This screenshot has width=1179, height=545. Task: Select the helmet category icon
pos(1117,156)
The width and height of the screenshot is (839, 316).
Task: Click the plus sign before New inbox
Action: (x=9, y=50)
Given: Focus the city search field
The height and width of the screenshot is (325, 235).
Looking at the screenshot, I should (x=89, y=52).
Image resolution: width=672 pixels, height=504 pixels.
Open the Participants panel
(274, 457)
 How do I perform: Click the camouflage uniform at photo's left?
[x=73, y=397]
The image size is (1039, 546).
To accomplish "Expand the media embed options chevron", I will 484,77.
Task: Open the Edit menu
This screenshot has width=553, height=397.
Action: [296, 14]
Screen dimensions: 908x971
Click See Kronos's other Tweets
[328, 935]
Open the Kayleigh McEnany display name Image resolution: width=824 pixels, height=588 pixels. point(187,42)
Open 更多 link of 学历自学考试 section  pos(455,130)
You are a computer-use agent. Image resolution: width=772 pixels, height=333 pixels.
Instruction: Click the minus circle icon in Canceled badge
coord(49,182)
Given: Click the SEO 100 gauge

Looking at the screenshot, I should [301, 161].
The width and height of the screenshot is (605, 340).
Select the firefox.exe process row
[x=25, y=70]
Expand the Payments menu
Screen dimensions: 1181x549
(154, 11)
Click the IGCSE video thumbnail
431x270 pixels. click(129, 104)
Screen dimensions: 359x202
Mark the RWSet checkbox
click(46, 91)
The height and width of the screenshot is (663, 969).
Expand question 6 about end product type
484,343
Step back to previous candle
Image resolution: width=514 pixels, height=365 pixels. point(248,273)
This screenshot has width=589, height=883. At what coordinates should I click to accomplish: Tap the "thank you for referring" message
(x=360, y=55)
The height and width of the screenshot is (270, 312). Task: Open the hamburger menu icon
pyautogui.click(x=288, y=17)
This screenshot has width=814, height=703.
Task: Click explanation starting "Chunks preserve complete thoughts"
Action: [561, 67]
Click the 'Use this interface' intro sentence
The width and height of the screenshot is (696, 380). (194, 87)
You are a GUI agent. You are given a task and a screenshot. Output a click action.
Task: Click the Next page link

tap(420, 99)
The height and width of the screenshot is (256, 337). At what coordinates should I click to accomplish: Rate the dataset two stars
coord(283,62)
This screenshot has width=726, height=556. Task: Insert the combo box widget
--
> What is being asked
Reproduce only those lines of the entries above that run from the line with "This screenshot has width=589, height=883." to the final line.

> Response to the task
This screenshot has width=589, height=883. At what coordinates should I click to accomplish: Tap the "thank you for referring" message
(x=360, y=55)
The height and width of the screenshot is (270, 312). Task: Open the hamburger menu icon
pyautogui.click(x=288, y=17)
This screenshot has width=814, height=703.
Task: Click explanation starting "Chunks preserve complete thoughts"
Action: [561, 67]
Click the 'Use this interface' intro sentence
The width and height of the screenshot is (696, 380). (194, 87)
You are a GUI agent. You are given a task and a screenshot. Output a click action.
Task: Click the Next page link

tap(420, 99)
The height and width of the screenshot is (256, 337). At what coordinates should I click to accomplish: Rate the dataset two stars
coord(283,62)
This screenshot has width=726, height=556. Task: Insert the combo box widget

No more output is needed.